◆ **RECORDS FOR PROCESSING**
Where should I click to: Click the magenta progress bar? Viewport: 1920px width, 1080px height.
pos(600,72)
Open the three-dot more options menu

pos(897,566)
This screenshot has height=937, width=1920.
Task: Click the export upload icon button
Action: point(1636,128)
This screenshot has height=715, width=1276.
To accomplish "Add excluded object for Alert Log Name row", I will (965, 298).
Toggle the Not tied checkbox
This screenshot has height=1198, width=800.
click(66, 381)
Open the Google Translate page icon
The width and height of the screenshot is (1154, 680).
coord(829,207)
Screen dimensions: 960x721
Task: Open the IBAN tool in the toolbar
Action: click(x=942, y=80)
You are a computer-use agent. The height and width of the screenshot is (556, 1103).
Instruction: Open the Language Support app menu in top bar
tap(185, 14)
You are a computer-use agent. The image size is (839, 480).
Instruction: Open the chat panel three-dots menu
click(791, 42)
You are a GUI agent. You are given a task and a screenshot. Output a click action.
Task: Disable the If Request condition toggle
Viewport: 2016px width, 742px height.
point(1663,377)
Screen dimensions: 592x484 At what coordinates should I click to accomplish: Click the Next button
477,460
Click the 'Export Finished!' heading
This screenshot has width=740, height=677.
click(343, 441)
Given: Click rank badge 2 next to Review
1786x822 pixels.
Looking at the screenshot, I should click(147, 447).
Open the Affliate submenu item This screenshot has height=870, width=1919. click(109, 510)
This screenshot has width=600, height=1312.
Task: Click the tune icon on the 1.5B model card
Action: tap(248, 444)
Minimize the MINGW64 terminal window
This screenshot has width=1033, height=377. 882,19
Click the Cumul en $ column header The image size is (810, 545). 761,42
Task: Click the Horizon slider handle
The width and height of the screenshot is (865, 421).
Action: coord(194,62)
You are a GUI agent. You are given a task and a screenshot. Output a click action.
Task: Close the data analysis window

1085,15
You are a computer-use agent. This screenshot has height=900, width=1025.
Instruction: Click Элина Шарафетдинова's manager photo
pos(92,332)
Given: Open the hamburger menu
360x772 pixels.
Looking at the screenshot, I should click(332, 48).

◆ **WHAT THE TASK ASKS**
All of the material above should be transcribed exactly, with no line omitted.

◆ **SOLUTION**
Where should I click to: Click the magenta progress bar? Viewport: 1920px width, 1080px height.
pos(600,72)
Open the three-dot more options menu

pos(897,566)
This screenshot has height=937, width=1920.
Task: Click the export upload icon button
Action: point(1636,128)
This screenshot has height=715, width=1276.
To accomplish "Add excluded object for Alert Log Name row", I will (965, 298).
Toggle the Not tied checkbox
This screenshot has height=1198, width=800.
click(66, 381)
Open the Google Translate page icon
The width and height of the screenshot is (1154, 680).
coord(829,207)
Screen dimensions: 960x721
Task: Open the IBAN tool in the toolbar
Action: click(x=942, y=80)
You are a computer-use agent. The height and width of the screenshot is (556, 1103).
Instruction: Open the Language Support app menu in top bar
tap(185, 14)
You are a computer-use agent. The image size is (839, 480).
Instruction: Open the chat panel three-dots menu
click(791, 42)
You are a GUI agent. You are given a task and a screenshot. Output a click action.
Task: Disable the If Request condition toggle
Viewport: 2016px width, 742px height.
point(1663,377)
Screen dimensions: 592x484 At what coordinates should I click to accomplish: Click the Next button
477,460
Click the 'Export Finished!' heading
This screenshot has width=740, height=677.
click(343, 441)
Given: Click rank badge 2 next to Review
1786x822 pixels.
Looking at the screenshot, I should click(147, 447).
Open the Affliate submenu item This screenshot has height=870, width=1919. click(109, 510)
This screenshot has width=600, height=1312.
Task: Click the tune icon on the 1.5B model card
Action: tap(248, 444)
Minimize the MINGW64 terminal window
This screenshot has width=1033, height=377. 882,19
Click the Cumul en $ column header The image size is (810, 545). 761,42
Task: Click the Horizon slider handle
The width and height of the screenshot is (865, 421).
Action: coord(194,62)
You are a GUI agent. You are given a task and a screenshot. Output a click action.
Task: Close the data analysis window

1085,15
You are a computer-use agent. This screenshot has height=900, width=1025.
Instruction: Click Элина Шарафетдинова's manager photo
pos(92,332)
Given: Open the hamburger menu
360x772 pixels.
Looking at the screenshot, I should click(332, 48).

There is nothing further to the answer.